In Kristianstad a lot of young people are homeless - support families needed
Last week Kb Mosaik wrote that the number of homeless people has risen sharply in Kristianstad and in Sweden as a whole. The night lodgings run by Stadsmissionen at Näsby were forced to turn away 50 people in October. Last year three people were unable to get a place in October. At the night lodgings there are twelve places.
– We wish we had more places, says Jovana Ilic from Stadsmissionen.
But homeless people under the age of 18 are not allowed to stay at the night lodgings.
Since October Jovana has been doing field-work and visiting work to help young, homeless people. She makes a survey of all the homeless people over 18 , and tries to find support families for them.
At first I was naive, I thought there were about 18 homeless people, after all, Kristianstad isn’t all that big. But there are more than that, and more turn up every day. We’re already up over 30, she says.
Some sleep rough in the parks, others shake down at their friends’ places. A lot of them are unaccompanied minors, this is something we see in our surveys in Malmö and Helsingborg as well.
Our aim is to get hold of all young, homeless people, including those without identification papers, and those who have permanent or temporary residence permits.
There are homeless people who hide, we have a few of them here in the town. It’s mostly boys who are homeless, but there are a few girls too, even some girls who were born in Sweden.
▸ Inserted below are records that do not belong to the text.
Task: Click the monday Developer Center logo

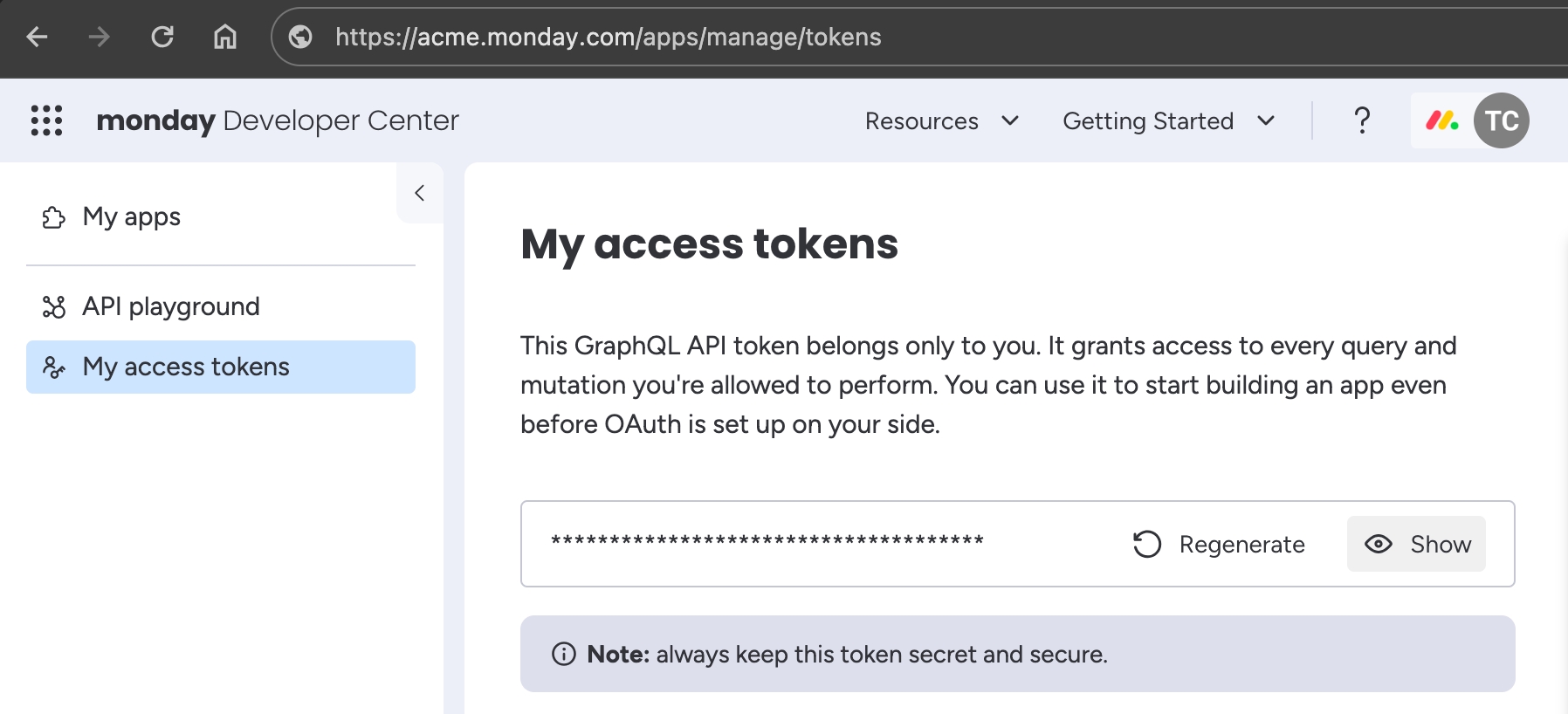Action: coord(278,120)
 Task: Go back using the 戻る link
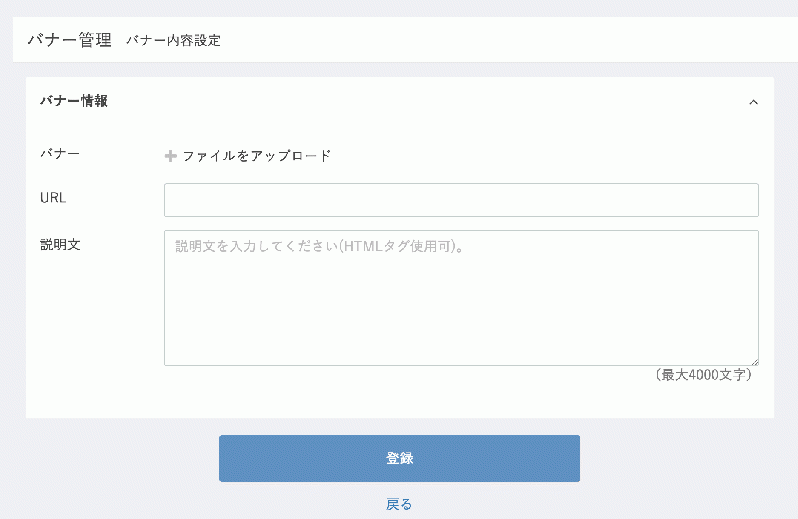pos(399,504)
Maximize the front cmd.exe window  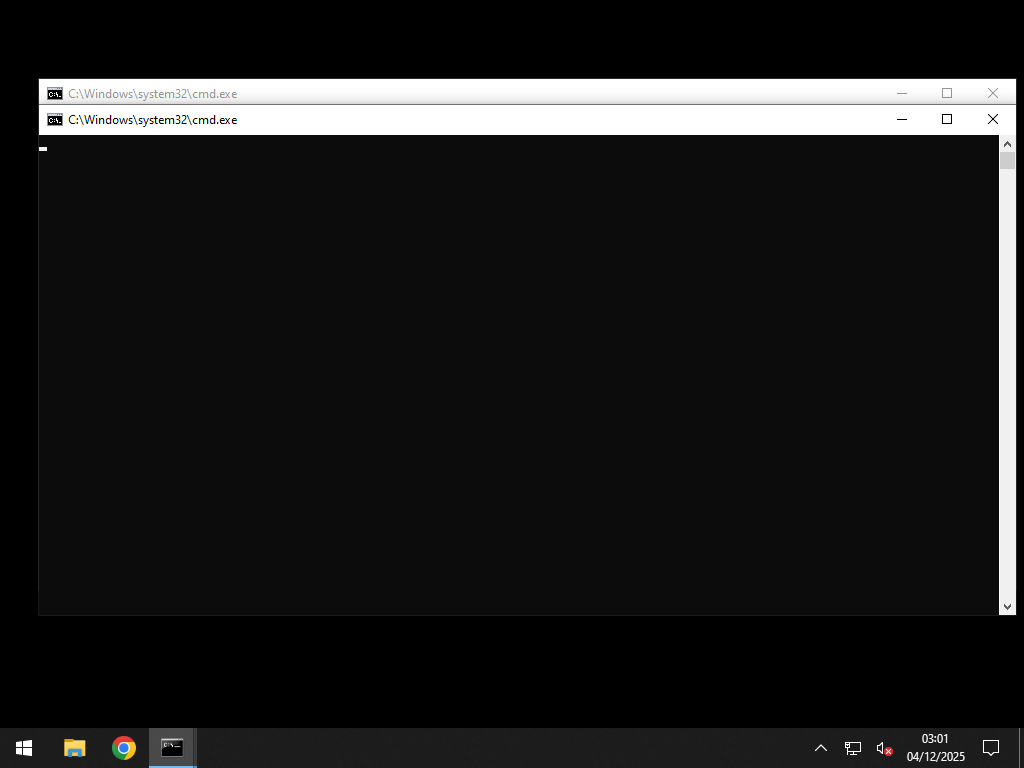click(947, 119)
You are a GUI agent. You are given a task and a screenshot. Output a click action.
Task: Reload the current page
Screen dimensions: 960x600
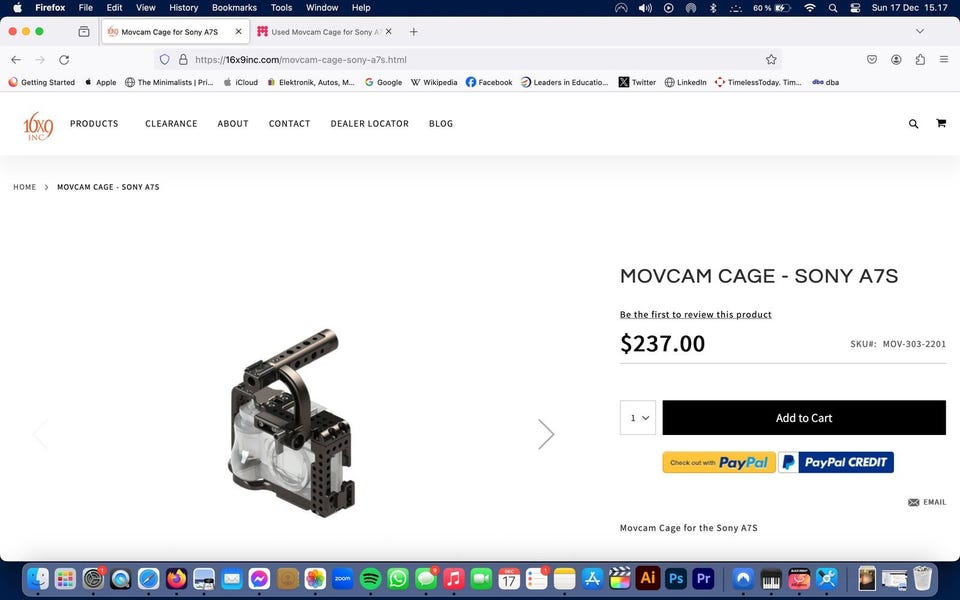pyautogui.click(x=64, y=59)
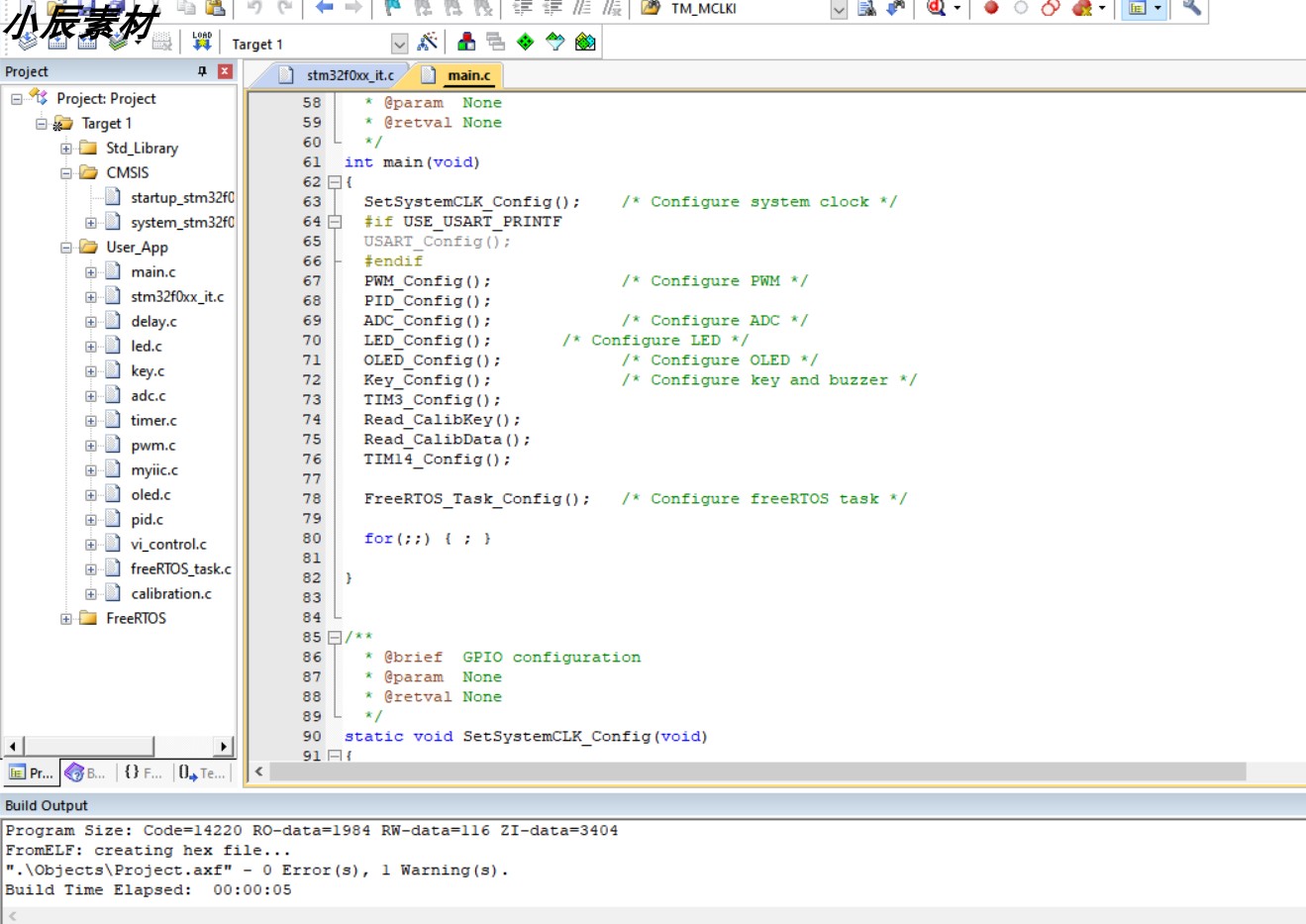Select oled.c in the project tree

(151, 494)
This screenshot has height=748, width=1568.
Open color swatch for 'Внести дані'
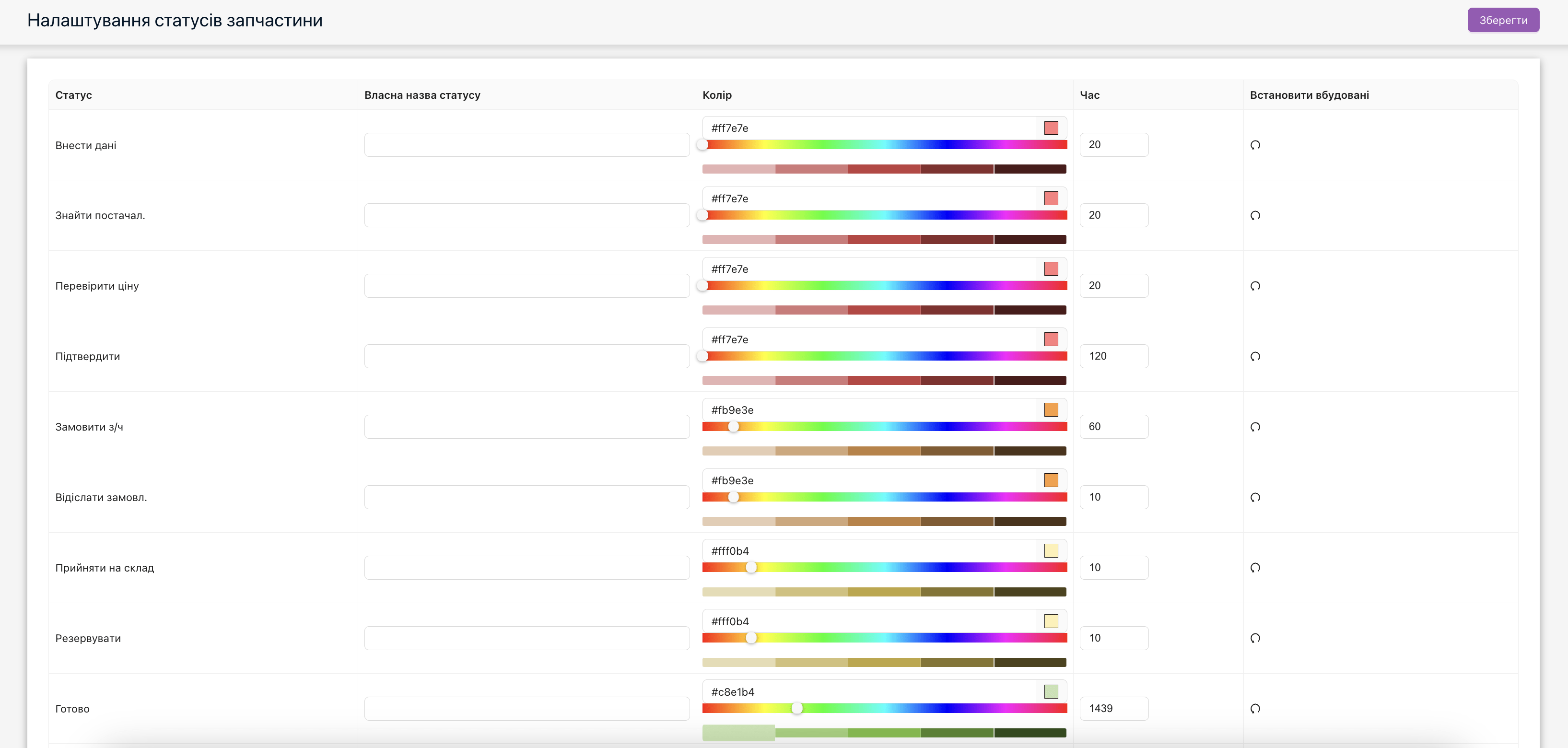point(1051,128)
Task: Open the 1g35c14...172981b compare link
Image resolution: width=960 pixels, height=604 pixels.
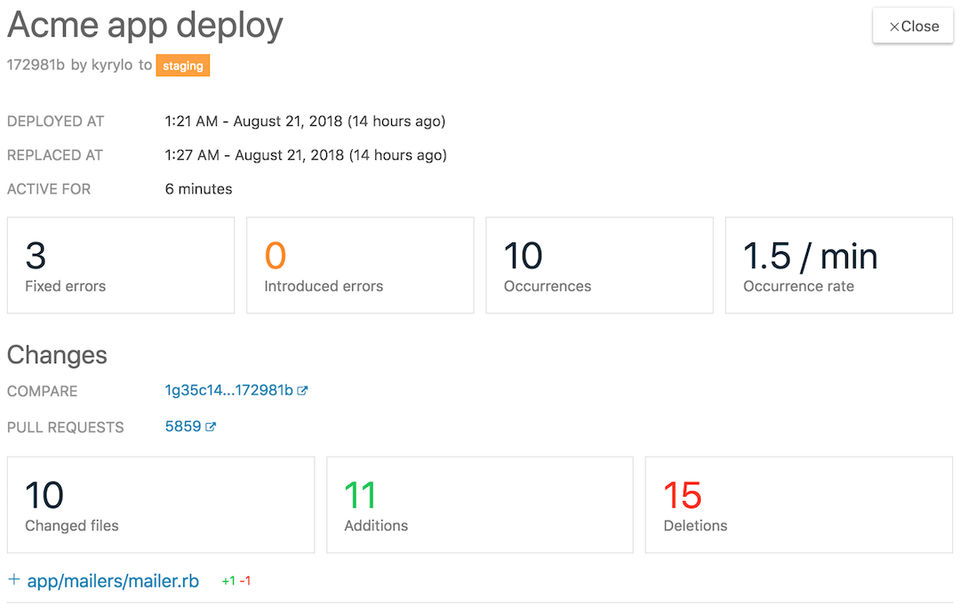Action: coord(229,391)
What do the young homeless people do all day?
– They go to school. I haven’t met a single one who doesn’t go to school. The new regulations for the upper secondary school (gymnasieskolan) allow them to go to school, but they don’t have anywhere to live. They live with friends, some live with relatives. They say they live with cousins, but it’s really a question of helpful friends. A few live at their teachers’ homes, there are all sorts of solutions.
The young homeless people attend Framtidsgymnasiet, Söderportgymnasium and other schools.
A lot of them have chosen vocational programmes. The new regulations for the upper secondary school stipulate that they have six months after leaving school in which to find a job.
A few weeks ago there were 200 young people in Skåne who needed somewhere to live.
– 62 of them live in different support families we are in contact with. These are, idealistic people who voluntarily open their homes to a young homeless person. We wish there were more, I’m working on finding more support homes in Kristianstad.
The City Mission works in conjunction with the Red Cross and Save the Children (Rädda Barnen).
People who choose to act as a support home can get a small sum of money for their work, but not many of them take anything. They want to do it to be able to help. I think it’s fantastic.
There are support homes in Arkelstorp and Gärds Köpinge, among other places.
A large number of young people ring to Jovana Ilic every day and ask for help.
– We wish society would open up more and show more solidarity.
People who choose to be support families can run into difficulties.
– I’ve heard a lot of horror stories about how neighbours don’t speak to them because they’ve brought home an unaccompanied minor, or that their friends don’t want to have anything to do with them.
The City Mission (Stadsmissionen) is in contact with folk high schools in Skåne and Blekinge.
We have ten young people living in folk high schools and studying there. I’m taking one young person to the folk high school in Jämshög, and I hope it turns out well. And we’re hoping to establish contact with Önnestad folk high school.
– We want to find solutions for these young people, so that they don’t get stuck in homelessness.
The 30 young homeless people you’ve found, what do they have in common?
– Many of them are unaccompanied. Others who are not unaccompanied have been subjected to threats and drug abuse, and their mental health is unstable. As regards threats, this often occurs in poor relationships. It is hard to make contact with them, not many of them wave their arms and say, ”Hallo there, I’m homeless”
– I tell them I’m here if they want to talk. Some of them choose to leave Sweden if their application to stay is turned down. They just can’t take it any more.
– The young homeless people come here to talk - we have an almoner here too. But a lot of them get in touch with us to hear if we can give them any information about where to live, if we’ve found anything for them.